Moyen produit AU POURVOI INCIDENT par la SCP Gatineau et Fattaccini, avocat aux Conseils, pour la CRAM du Sud-Est.
Le moyen fait grief à l'arrêt attaqué d'AVOIR condamné la CRAM du SUD EST à payer à Monsieur Michel X... la somme de 3000 € à titre de dommages et intérêts.
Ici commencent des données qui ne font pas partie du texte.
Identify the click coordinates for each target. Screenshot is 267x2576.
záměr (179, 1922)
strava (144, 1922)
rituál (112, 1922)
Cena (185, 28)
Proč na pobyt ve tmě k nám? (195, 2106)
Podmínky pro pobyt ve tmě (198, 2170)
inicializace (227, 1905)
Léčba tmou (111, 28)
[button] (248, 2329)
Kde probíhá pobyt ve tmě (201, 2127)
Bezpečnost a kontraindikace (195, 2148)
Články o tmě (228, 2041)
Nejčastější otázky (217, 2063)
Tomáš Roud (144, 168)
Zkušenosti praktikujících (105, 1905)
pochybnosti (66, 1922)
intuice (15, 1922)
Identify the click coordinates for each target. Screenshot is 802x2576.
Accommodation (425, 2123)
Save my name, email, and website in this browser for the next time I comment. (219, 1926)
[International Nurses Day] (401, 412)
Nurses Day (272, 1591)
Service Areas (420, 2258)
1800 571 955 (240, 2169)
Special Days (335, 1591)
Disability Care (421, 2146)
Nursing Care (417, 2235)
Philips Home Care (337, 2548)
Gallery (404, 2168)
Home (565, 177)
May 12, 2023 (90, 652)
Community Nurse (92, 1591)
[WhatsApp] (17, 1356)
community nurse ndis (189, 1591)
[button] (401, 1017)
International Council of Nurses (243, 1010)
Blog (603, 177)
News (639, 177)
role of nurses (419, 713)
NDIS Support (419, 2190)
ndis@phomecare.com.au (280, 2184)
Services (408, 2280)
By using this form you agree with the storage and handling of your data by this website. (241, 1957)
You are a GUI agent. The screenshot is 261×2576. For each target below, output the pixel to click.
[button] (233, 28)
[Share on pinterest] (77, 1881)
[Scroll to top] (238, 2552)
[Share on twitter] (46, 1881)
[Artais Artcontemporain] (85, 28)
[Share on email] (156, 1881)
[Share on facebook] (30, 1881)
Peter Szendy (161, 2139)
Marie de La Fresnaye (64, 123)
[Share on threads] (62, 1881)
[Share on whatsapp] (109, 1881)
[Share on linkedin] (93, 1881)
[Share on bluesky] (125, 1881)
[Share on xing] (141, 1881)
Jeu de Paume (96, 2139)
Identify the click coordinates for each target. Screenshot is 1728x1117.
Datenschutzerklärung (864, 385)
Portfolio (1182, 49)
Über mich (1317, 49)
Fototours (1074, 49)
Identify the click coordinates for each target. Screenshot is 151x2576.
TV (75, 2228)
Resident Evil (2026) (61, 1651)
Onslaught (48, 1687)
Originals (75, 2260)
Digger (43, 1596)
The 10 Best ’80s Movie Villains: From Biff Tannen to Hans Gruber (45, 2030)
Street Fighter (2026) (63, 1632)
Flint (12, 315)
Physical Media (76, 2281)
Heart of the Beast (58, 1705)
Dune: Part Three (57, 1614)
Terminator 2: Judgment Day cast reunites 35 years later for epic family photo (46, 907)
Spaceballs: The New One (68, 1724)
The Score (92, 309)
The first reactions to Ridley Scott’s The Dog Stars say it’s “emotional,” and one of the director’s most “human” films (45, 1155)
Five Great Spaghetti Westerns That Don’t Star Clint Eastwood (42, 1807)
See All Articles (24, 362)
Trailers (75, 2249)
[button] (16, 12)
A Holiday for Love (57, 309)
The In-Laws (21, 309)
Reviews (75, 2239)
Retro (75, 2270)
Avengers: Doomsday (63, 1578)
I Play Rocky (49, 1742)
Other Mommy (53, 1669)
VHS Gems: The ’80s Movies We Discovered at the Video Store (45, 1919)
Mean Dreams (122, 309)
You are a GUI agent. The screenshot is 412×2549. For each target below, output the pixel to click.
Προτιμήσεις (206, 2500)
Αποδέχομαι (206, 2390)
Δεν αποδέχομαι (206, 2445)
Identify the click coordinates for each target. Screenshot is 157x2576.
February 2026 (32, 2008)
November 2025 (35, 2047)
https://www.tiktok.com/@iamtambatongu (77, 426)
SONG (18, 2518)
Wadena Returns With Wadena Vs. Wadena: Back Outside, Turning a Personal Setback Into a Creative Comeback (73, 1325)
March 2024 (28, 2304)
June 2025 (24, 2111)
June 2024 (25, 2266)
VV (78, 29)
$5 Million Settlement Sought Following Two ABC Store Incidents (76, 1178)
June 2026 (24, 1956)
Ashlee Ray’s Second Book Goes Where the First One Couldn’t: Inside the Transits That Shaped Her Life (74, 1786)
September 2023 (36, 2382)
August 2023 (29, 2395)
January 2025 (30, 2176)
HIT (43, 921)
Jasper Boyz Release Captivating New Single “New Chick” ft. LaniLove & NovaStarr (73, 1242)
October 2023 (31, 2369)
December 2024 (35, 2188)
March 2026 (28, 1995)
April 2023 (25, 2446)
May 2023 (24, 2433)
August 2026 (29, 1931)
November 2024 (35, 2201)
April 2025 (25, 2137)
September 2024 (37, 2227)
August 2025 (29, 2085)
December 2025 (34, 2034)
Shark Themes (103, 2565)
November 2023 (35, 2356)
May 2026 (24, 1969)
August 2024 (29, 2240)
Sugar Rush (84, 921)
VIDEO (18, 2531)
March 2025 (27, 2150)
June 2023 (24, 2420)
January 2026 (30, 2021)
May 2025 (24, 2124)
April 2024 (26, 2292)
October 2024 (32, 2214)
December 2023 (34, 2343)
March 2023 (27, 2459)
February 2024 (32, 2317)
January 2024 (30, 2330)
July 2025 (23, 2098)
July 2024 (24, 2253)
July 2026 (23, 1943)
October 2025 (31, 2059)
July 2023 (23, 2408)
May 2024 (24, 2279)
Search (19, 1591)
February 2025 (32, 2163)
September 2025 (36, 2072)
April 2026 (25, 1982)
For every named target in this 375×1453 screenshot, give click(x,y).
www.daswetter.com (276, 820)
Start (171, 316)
AUX MOTIFS QUE «l'article 16 de la convention collective régissant les rapports entre les parties prévoit, qu'au cas de mutation entraînant un changement volontaire d'organisme employeur, lorsque cette mutation entraîne une baisse de rémunération, le salarié a le droit à une indemnité différentielle, permettent de maintenir le niveau de la rémunération antérieure, versée par l'organisme d'accueil pendant le stage probatoire ainsi que pendant une année à compter de la fin de celui-ci ;
Attendu que cette indemnité ne sera réglée par la CRAM au salarié qu'à la suite d'une correspondance adressée au service des ressources humaines le 19 novembre 1998 ; que ce retard dans le paiement de cette indemnité a nécessairement entraîné pour monsieur X... un préjudice par suite de la privation d'un complément de salaire pendant plusieurs mois ». que le préjudice tenant au retard dans le règlement de l'indemnité différentielle sera réparé par la condamnation de la CRAM du SUD EST à payer à monsieur X... la somme de 3 000 euros de dommages et intérêts » ;
ALORS QUE le juge ne peut allouer au créancier des dommages et intérêts distincts des intérêts moratoires qu'à la condition de caractériser, outre la mauvaise foi, l'existence d'un préjudice indépendant du retard de paiement ; qu'en l'espèce, pour condamner la CRAM du SUD EST au paiement de dommages et intérêts compensatoires, la Cour d'appel a relevé que le retard dans le versement de l'indemnité avait nécessairement provoqué un préjudice au salarié ; qu'en statuant ainsi, sans caractériser la mauvaise foi de l'employeur ni l'existence d'un préjudice indépendant du retard, la Cour d'appel a privé sa décision de base légale au regard de l'article 1153 alinéa 4 du Code civil.